Nâsır-ı Hüsrev’in Sefername’si, Kudüs’ün 11. yüzyıldaki dini ve kültürel yapısını anlamak için eşsiz bir kaynaktır. Onun anlatımı, Müslüman, Hristiyan ve Yahudi topluluklarının Kudüs’teki kutsal mekânlara olan bağlılıklarını yansıtır. Özellikle Mescid-i Aksa ve Kubbetü’s-Sahra’yı detaylı bir şekilde tarif ederken, bu yapıların İslam dünyasındaki önemine vurgu yapar. Hristiyan mabetleri, özellikle Kıyamet Kilisesi, onun ilgisini çeker ve bunları tarafsız bir gözlemci olarak aktarır. Süleyman Mabedi ve Yahudi mabetleri konusunda ise daha az detay verir, çünkü bu dönemde Yahudi mabetleri fiziksel olarak mevcut değildi; ancak Yahudilerin Tapınak Dağı’na olan dini bağlılıklarını not eder.
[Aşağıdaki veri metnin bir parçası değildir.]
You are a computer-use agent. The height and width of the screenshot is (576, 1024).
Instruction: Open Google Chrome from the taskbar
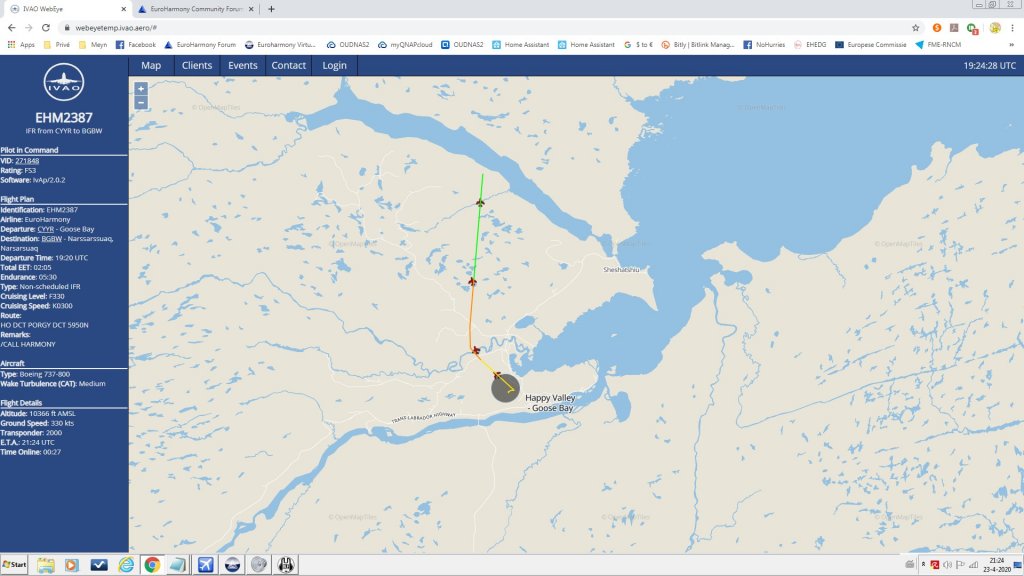(x=152, y=565)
Nâsır-ı Hüsrev’in gözlemleri, Fatımîler döneminde Kudüs’ün çok dinli ve çok kültürlü bir şehir olduğunu gösterir. Müslümanların, Hristiyanların ve Yahudilerin kutsal mekânlara erişim ve ibadet etme hakları, Fatımî yönetiminin nispeten hoşgörülü politikaları sayesinde mümkün olmuştur. Ancak, bu mekânların her üç din için de kutsal olması, zaman zaman gerilimlere yol açtığını da dolaylı olarak belirtir.

Notlar ve Kaynaklar

  • Nâsır-ı Hüsrev’in Sefername’si, orijinal Farsça metninden çeşitli dillere çevrilmiştir. Türkçe çevirileri arasında Yahya Hakan’ın çalışması (Nâsır-ı Hüsrev, Sefername, İstanbul: Kitabevi, 2011) referans alınabilir.
  • Kudüs’teki kutsal mekânlar hakkında daha fazla bilgi için, TDV İslâm Ansiklopedisi’nde “Mescid-i Aksâ”, “Kubbetü’s-Sahra” ve “Süleyman Mabedi” maddeleri incelenebilir.
  • Nâsır-ı Hüsrev’in anlatımları, dönemin arkeolojik ve tarihî verileriyle karşılaştırıldığında, bazı detayların subjektif ya da dönemin bilgisiyle sınırlı olduğu görülebilir. Örneğin, Ağlama Duvarı’nın Süleyman Mabedi’ne ait olduğuna dair Yahudi inancı, modern arkeolojide Herod dönemiyle ilişkilendirilir.